A wildlife charity is protesting at plans to site a wind farm off the Wyre coast – claiming rare ducks will be adversely affected if it’s built.
The Royal Society for the Protection of Birds is urging residents to write to the Prime Minister to protest against the wind farm sheme earmarked for Shell Flat, 7km off the Cleveleys shoreline.
The charity says the 90-turbine wind farm, capable of producing enough energy to power the Fylde coast, will scare the common scoter, a rare duck which nests at Shell Flat every winter.
More than 400 boat trips would be necessary to carry crews out to service and maintain the 160-metre tall turbines.
Thousands of scoters, officially an endangered species, could be terrified into taking flight during the winter and will die from exhaustion, warns the RSPB.
The RSPB’s new Safeguard Our Sea Life campaign highlights the dangers to the common scoter, saying the ducks panic easily and will be driven away from Shell Flat by the turbines.

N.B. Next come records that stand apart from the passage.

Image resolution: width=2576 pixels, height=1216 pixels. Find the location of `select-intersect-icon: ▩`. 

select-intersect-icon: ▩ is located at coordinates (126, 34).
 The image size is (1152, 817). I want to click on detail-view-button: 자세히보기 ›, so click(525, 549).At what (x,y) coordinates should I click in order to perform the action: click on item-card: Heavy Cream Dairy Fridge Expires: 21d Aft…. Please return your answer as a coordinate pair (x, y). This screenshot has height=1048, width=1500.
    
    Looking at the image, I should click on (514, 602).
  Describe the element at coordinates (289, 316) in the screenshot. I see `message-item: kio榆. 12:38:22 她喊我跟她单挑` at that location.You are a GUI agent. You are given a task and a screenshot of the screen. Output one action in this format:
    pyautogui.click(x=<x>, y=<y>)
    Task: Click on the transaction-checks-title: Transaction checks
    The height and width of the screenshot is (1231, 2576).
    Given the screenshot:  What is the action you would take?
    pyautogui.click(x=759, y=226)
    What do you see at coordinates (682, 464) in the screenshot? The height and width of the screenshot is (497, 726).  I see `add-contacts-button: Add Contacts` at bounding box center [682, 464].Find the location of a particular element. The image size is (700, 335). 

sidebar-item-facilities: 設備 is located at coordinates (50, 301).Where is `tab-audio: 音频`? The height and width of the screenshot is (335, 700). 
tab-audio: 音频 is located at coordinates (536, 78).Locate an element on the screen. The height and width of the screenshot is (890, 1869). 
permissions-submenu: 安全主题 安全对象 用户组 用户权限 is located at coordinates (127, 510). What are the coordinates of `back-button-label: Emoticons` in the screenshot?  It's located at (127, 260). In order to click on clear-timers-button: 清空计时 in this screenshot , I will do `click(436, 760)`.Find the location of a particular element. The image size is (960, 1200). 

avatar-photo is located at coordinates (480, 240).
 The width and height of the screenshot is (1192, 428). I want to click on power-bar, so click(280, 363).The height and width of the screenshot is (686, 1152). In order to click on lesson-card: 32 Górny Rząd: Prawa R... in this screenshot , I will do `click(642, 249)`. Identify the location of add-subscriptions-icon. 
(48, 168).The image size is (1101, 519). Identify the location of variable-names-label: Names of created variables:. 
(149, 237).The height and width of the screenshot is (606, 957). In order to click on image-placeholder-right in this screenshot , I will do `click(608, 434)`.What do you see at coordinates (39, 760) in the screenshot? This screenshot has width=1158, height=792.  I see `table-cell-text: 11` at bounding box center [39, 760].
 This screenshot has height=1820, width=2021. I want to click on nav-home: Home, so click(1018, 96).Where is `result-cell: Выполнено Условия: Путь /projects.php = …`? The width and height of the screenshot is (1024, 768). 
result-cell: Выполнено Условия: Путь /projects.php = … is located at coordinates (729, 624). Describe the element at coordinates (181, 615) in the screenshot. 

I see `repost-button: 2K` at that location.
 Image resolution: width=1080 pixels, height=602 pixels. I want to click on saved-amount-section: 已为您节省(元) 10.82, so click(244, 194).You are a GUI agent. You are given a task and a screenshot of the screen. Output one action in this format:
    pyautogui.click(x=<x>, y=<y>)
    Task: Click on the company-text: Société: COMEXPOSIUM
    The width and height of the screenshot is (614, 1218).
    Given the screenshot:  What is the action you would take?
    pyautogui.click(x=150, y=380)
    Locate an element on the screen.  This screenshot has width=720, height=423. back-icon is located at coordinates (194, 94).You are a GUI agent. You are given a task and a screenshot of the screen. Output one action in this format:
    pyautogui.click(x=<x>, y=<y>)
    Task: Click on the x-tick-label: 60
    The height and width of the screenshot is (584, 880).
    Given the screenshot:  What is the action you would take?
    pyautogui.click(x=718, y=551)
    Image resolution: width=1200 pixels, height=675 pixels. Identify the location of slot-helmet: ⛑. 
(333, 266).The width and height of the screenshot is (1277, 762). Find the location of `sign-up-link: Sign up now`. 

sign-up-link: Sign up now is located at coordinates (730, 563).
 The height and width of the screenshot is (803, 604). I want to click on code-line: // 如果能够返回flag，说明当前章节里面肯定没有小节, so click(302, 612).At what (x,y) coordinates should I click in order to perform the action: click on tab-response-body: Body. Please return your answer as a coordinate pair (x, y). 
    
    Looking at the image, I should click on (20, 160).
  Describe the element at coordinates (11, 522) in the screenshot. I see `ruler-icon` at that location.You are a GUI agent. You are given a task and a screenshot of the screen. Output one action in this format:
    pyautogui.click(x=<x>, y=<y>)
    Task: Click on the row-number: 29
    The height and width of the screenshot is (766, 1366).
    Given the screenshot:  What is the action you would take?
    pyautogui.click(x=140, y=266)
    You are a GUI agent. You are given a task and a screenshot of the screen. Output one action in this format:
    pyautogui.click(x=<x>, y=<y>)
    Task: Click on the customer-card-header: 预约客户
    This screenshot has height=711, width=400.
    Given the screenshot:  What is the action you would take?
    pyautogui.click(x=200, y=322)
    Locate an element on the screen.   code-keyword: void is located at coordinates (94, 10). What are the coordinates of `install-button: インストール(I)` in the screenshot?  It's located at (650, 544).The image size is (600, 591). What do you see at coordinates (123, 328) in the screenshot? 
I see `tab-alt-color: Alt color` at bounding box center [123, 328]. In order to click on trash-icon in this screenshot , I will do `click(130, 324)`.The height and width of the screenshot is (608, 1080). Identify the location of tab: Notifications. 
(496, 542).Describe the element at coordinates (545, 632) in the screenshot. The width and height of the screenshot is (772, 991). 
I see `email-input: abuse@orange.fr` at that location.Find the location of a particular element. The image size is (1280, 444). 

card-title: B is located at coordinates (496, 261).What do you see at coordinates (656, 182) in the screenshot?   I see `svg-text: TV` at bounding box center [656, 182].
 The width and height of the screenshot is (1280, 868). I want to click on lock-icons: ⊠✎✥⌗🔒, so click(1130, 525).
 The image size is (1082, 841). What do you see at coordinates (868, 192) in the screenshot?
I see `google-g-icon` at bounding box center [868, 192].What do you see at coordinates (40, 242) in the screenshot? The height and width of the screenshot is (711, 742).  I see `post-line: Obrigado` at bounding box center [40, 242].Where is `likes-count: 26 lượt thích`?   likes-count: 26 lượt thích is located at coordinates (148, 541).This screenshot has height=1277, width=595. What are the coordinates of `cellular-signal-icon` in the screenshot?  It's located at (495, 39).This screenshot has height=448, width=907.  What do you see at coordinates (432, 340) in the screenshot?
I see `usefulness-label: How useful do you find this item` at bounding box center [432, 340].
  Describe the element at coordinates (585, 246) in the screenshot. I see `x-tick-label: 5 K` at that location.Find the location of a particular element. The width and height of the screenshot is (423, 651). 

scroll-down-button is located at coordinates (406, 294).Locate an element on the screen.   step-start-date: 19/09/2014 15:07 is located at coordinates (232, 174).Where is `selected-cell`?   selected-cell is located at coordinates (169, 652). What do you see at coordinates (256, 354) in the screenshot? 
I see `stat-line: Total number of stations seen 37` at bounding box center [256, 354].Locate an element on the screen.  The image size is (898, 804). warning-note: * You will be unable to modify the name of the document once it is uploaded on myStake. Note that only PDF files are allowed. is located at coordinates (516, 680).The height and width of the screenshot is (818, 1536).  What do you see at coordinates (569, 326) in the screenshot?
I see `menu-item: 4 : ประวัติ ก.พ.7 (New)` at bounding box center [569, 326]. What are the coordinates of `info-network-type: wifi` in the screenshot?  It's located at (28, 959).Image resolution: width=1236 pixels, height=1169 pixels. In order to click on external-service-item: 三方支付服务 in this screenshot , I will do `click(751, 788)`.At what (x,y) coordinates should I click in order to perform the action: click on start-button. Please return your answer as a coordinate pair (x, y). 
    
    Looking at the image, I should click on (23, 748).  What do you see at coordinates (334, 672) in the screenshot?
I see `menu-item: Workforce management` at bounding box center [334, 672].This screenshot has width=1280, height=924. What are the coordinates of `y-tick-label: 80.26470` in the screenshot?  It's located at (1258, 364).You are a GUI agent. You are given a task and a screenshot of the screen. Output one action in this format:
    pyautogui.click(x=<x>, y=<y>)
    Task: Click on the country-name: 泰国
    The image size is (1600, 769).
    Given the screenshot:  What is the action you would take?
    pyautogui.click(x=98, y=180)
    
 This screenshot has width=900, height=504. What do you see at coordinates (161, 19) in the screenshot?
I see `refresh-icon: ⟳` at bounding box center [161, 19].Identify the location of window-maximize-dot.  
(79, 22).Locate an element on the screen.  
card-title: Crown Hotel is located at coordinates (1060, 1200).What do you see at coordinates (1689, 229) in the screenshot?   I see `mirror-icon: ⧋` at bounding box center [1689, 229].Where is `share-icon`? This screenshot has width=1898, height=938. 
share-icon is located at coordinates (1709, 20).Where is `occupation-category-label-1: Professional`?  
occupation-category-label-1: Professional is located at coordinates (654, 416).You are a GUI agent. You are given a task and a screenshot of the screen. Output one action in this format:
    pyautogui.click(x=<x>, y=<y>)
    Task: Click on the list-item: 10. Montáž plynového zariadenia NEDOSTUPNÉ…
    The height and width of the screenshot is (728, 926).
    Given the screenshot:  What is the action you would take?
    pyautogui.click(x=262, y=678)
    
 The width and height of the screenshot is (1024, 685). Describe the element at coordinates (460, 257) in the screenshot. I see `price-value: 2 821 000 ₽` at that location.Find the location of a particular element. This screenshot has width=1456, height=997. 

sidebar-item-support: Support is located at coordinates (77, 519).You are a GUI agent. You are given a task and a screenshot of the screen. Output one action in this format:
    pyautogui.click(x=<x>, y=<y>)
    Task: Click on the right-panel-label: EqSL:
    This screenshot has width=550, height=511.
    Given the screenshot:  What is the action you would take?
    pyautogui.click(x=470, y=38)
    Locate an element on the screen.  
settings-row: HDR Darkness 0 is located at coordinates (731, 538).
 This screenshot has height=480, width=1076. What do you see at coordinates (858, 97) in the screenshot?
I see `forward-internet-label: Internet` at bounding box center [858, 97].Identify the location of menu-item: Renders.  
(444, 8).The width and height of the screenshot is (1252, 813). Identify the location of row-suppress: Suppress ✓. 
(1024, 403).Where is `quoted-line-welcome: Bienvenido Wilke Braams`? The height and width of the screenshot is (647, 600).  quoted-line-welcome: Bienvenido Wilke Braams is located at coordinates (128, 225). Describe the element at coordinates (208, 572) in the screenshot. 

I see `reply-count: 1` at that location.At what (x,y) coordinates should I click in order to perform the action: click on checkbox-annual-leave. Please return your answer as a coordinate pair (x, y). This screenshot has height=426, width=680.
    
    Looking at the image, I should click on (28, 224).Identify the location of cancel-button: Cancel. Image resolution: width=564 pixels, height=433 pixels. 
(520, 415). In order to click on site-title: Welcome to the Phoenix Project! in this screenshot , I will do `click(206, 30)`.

The latest objection to the wind farm follows objections from English Nature, Fleetwood fishermen, Wyre Council, the Ministry of Defence and botanist Sir David Bellamy.
Malcolm Garrity of Scottish Power, one of the three power company backers, responded: “Economics will eventually dictate the cut off point if we can’t mitigate against all the objections.”
The RSPB has now joined forces with other wildlife organisations to call for comprehensive legislation to safeguard marine species and habitats.
As part of the campaign, locals are being urged to sign a postcard or petition the Prime Minister Tony Blair for improved legislation. These postcards are available from the RSPB Ribble Discovery Centre at Fairhaven Lake.
The RSPB has also organised Big Sea Watch events next month to raise awareness of the wealth of bird life off the local coastline and in estuaries. There will be high tide birdwatches at Granny’s Bay, Fairhaven, between 11am and noon on February 12 and from 11.30am to 1pm on February 13.